* **Exercise directions**:
Reproduce the whole listing, keeping each word unchanged.

* **Supplied material**:
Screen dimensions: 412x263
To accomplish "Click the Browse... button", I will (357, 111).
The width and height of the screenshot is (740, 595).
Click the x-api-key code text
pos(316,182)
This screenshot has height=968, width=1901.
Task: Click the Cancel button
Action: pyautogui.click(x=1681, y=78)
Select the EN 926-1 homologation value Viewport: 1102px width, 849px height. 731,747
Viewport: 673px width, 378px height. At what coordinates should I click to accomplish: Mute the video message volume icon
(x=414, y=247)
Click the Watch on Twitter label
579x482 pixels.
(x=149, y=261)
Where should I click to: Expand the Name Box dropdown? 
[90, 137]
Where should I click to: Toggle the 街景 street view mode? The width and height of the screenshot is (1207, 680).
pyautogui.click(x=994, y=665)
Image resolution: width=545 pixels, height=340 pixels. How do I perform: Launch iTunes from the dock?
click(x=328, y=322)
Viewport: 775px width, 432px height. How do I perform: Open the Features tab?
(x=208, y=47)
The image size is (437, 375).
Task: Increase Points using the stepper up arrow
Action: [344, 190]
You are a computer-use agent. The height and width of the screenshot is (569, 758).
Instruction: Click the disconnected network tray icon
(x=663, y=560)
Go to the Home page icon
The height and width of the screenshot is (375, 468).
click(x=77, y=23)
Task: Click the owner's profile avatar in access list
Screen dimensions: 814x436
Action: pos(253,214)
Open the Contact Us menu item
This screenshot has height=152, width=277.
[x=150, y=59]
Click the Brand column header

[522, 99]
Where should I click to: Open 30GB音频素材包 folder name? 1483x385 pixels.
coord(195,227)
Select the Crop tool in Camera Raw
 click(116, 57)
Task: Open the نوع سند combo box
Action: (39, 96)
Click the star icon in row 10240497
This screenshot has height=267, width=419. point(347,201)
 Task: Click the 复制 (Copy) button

* **Exercise answer**:
Screen dimensions: 412x263
To accomplish "Click the Browse... button", I will (357, 111).
The width and height of the screenshot is (740, 595).
Click the x-api-key code text
pos(316,182)
This screenshot has height=968, width=1901.
Task: Click the Cancel button
Action: pyautogui.click(x=1681, y=78)
Select the EN 926-1 homologation value Viewport: 1102px width, 849px height. 731,747
Viewport: 673px width, 378px height. At what coordinates should I click to accomplish: Mute the video message volume icon
(x=414, y=247)
Click the Watch on Twitter label
579x482 pixels.
(x=149, y=261)
Where should I click to: Expand the Name Box dropdown? 
[90, 137]
Where should I click to: Toggle the 街景 street view mode? The width and height of the screenshot is (1207, 680).
pyautogui.click(x=994, y=665)
Image resolution: width=545 pixels, height=340 pixels. How do I perform: Launch iTunes from the dock?
click(x=328, y=322)
Viewport: 775px width, 432px height. How do I perform: Open the Features tab?
(x=208, y=47)
The image size is (437, 375).
Task: Increase Points using the stepper up arrow
Action: [344, 190]
You are a computer-use agent. The height and width of the screenshot is (569, 758).
Instruction: Click the disconnected network tray icon
(x=663, y=560)
Go to the Home page icon
The height and width of the screenshot is (375, 468).
click(x=77, y=23)
Task: Click the owner's profile avatar in access list
Screen dimensions: 814x436
Action: pos(253,214)
Open the Contact Us menu item
This screenshot has height=152, width=277.
[x=150, y=59]
Click the Brand column header

[522, 99]
Where should I click to: Open 30GB音频素材包 folder name? 1483x385 pixels.
coord(195,227)
Select the Crop tool in Camera Raw
 click(116, 57)
Task: Open the نوع سند combo box
Action: (39, 96)
Click the star icon in row 10240497
This screenshot has height=267, width=419. point(347,201)
 Task: Click the 复制 (Copy) button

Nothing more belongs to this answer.